High fuel prices puts vital service for OAPs and disabled under threat
community car schemes volunteers in the north beginning to quit
Published:
A lifeline volunteer service for the elderly and disabled in remote rural areas is under threat from rocketing fuel prices.
Community car scheme volunteers throughout the Highlands use their own cars to ferry clients to shops, banks, post offices, doctors, dentists and hospitals.
But now they are starting to quit because their expenses do not cover the cost of road fuel.
Under Treasury rules, they are reimbursed 40p per mile, a rate intended to cover fuel, insurance, road tax, maintenance and depreciation. But the figure has not changed since 2002, when fuel was in the region of 72p per litre.
With unleaded petrol currently hitting 116p and diesel 126p a litre, car scheme volunteers are now digging deeper into their own pockets.
In Badenoch and Strathspey, two volunteers have already left on grounds of cost. In Lochaber, organisers fear they may not attract new recruits to keep the scheme going. And in Gairloch, volunteers are cutting back on their availability.
Last night organisers warned that, if the service closed, many of their clients would be forced to move into care homes but, if they raised the mileage rate, their volunteers would need to pay tax.
Maggie Lawson, manager of the Badenoch and Strathspey scheme, said: “The knock-on effects if the service was to go would be extremely serious.
“There is no doubt that the resulting loss of independence, confidence and increasing isolation would result in many of our clients having to go into care homes.
“It costs £125,000 a year in core funding from the Scottish Government to keep the scheme going at the moment.
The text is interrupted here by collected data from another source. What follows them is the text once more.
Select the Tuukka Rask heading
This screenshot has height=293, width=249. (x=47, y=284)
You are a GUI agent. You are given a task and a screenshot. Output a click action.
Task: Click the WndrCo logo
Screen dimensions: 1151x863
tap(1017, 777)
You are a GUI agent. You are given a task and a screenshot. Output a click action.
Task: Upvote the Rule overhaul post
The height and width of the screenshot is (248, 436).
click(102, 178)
Imagine what it would cost to have even 50% of our clients in care homes.”
Committed
Volunteer driver Roy Whitton, 77, of Glen Grove, Newtonmore, said: “I am committed to this scheme, but I am definitely subsidising it now. I don’t know how much longer I can continue.”
Fellow volunteer driver Hilda Saunders, also over 70, warned: “If fuel goes up anymore, I’ll have to stop.”
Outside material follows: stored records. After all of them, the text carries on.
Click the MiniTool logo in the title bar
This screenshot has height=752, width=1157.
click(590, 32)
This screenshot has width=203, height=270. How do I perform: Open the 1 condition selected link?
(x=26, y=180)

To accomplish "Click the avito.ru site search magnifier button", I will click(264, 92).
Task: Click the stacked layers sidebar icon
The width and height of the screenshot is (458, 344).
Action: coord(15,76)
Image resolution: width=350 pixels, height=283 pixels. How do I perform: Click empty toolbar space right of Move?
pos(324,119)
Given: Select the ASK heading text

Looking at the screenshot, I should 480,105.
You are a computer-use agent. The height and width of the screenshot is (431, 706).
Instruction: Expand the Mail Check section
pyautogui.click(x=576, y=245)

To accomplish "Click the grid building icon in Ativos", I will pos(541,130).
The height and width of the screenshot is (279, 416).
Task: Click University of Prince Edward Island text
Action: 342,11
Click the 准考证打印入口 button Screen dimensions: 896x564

Stroke victim Bill MacPherson, 78, of Glen Grove , who relies on the service to get to the hospital, the bank and the post office, said: “Public transport is not always available and not adapted for people with serious mobility problems.”
Manager of Lochaber Community Car Scheme, Benny Macdonald, admitted there is “growing concern” among volunteers.
Allan Jones, co-ordinator of the Gairloch community car scheme said: “Our service is under strain.
“No one is leaving, but drivers are saying they are finding it difficult to continue, and some are making themselves less available.” Communities Minister Fergus Ewing said he has raised the issue with government ministers in Westminster and Edinburgh.
He said: “Volunteers cannot be expected to subsidise these schemes.
“The basic problem is the huge windfall Gordon Brown receives from taxation at the pumps. We pay twice the amount of fuel tax than our Mediterranean neighbours.
“It would be a tragedy if these schemes had to end.”